I don't understand why this is being called a "conspiracy theory"; but, if you want some very concrete evidence that this is how they work, a paper was recently published that analyzed the behavior and endurance of various SSDs, and the data would be very difficult to describe using any other theory than that, comparing apples-to-apples on drives that have better write endurance, they are merely overprovisioned to allow the wear-level algorithm to not cause as much write amplification while reorganizing.
https://news.ycombinator.com/item?id=44985619
> OP on write-intensive SSD. SSD vendors often offer two versions of SSDs with similar hardware specifications, where the lower-capacity model is typically marketed as “write-optimized” or “mixed-use”. One might expect that such write-optimized SSDs would demonstrate improved WAF characteristics due to specialized internal designs. To investigate this, we compared two Micron SSD models: the Micron 7450 PRO, designed for “read-intensive” workloads with a capacity of 960 GB, and the Micron 7450 MAX, intended for “mixed-use” workloads with a capacity of 800 GB. Both SSDs were tested under identical workloads and dataset sizes, as shown in Figure 7b.

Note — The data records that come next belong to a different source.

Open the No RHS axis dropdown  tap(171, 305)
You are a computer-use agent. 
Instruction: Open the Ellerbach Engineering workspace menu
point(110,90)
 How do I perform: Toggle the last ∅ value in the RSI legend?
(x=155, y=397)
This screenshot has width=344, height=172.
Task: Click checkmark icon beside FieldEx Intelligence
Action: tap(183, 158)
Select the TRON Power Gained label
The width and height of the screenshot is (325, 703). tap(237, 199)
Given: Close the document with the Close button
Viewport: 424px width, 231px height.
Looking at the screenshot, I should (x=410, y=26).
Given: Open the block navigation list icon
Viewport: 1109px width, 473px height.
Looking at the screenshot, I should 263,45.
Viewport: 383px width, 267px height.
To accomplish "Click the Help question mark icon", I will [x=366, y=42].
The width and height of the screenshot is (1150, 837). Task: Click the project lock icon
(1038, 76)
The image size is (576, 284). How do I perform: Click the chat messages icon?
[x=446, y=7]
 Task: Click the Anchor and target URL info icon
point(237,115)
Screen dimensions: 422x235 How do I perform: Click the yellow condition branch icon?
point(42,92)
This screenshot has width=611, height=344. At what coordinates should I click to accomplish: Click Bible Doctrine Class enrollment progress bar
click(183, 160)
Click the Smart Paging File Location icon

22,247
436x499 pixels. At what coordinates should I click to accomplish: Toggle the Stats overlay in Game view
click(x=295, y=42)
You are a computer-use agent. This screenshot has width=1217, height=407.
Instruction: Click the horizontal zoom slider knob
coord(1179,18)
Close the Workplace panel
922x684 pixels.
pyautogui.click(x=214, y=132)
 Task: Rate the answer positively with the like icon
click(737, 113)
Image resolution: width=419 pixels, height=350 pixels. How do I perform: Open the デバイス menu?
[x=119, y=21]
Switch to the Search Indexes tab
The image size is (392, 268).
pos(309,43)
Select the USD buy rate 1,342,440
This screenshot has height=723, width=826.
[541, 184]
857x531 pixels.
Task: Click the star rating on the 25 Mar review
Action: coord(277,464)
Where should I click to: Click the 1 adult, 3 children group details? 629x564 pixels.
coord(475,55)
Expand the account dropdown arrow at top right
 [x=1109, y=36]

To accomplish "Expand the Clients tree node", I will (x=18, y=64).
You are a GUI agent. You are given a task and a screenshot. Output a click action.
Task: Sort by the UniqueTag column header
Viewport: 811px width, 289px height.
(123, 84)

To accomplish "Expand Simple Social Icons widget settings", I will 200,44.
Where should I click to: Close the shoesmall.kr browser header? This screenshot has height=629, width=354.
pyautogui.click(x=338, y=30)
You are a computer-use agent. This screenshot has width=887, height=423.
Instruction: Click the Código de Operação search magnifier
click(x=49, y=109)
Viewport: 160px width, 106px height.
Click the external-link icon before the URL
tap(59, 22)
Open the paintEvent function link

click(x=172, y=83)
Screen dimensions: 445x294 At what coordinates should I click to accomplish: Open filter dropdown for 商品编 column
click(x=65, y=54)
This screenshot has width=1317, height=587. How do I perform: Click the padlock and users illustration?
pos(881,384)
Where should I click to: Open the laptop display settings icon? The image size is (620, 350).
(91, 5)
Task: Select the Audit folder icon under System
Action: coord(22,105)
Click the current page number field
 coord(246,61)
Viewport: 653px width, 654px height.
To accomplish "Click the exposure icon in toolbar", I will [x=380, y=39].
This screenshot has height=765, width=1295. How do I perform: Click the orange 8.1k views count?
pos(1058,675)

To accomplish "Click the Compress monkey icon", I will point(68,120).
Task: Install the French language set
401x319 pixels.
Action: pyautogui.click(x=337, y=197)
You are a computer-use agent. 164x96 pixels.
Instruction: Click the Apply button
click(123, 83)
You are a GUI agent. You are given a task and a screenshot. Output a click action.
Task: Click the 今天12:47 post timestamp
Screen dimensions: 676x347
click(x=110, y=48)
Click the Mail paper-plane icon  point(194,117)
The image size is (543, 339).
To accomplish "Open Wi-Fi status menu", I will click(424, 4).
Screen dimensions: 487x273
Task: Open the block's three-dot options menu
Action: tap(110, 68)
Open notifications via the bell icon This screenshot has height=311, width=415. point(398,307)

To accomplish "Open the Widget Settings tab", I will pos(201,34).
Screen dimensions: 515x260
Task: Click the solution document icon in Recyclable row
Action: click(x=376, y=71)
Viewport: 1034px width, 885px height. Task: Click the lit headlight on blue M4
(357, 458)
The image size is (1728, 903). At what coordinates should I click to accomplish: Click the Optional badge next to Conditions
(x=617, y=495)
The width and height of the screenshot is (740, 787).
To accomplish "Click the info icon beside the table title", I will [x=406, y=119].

The WAF results for both models were identical and closely matched the results from the simulator. This suggests that these Micron SSDs, despite being marketed for different workloads, are essentially identical in performance, with the only difference being a larger OP on the “mixed-use” model. For these SSD models, there appear to be no other hardware or algorithmic improvements. As a result, users can achieve similar performance by manually reserving free space on the “read-intensive” SSD, offering a practical alternative to purchasing the “mixed-use” model.
Happened to me last week.
I just put it in a plastic bag into the freezer during 15 minutes, and works.
I made a copy to my laptop and then install a new server.
But not always works like charms.
Please always have a backup for documents, and a recent snapshot for critical systems.
drive controllers on HDDs just suddenly go to shit and drop off buses, too.
I guess the difference being that people expect the HDD to fail suddenly whereas with a solid state device most people seem to be convinced that the failure will be graceful.
Usually it either starts returning media errors, or slows down (and if it is not replaced in time, slowing down drive usually turns into media error one).
SSDs (at least a big fleet of samsung ones we had) are much worse, just off, not even turning readonly. Of course we have redundancy so it's not really a problem, but if same happened on someone's desktop they'd be screwed if they don't have backups.
And regularly test restores actually work, nothing worse than thinking you had backups and then they don't restore right.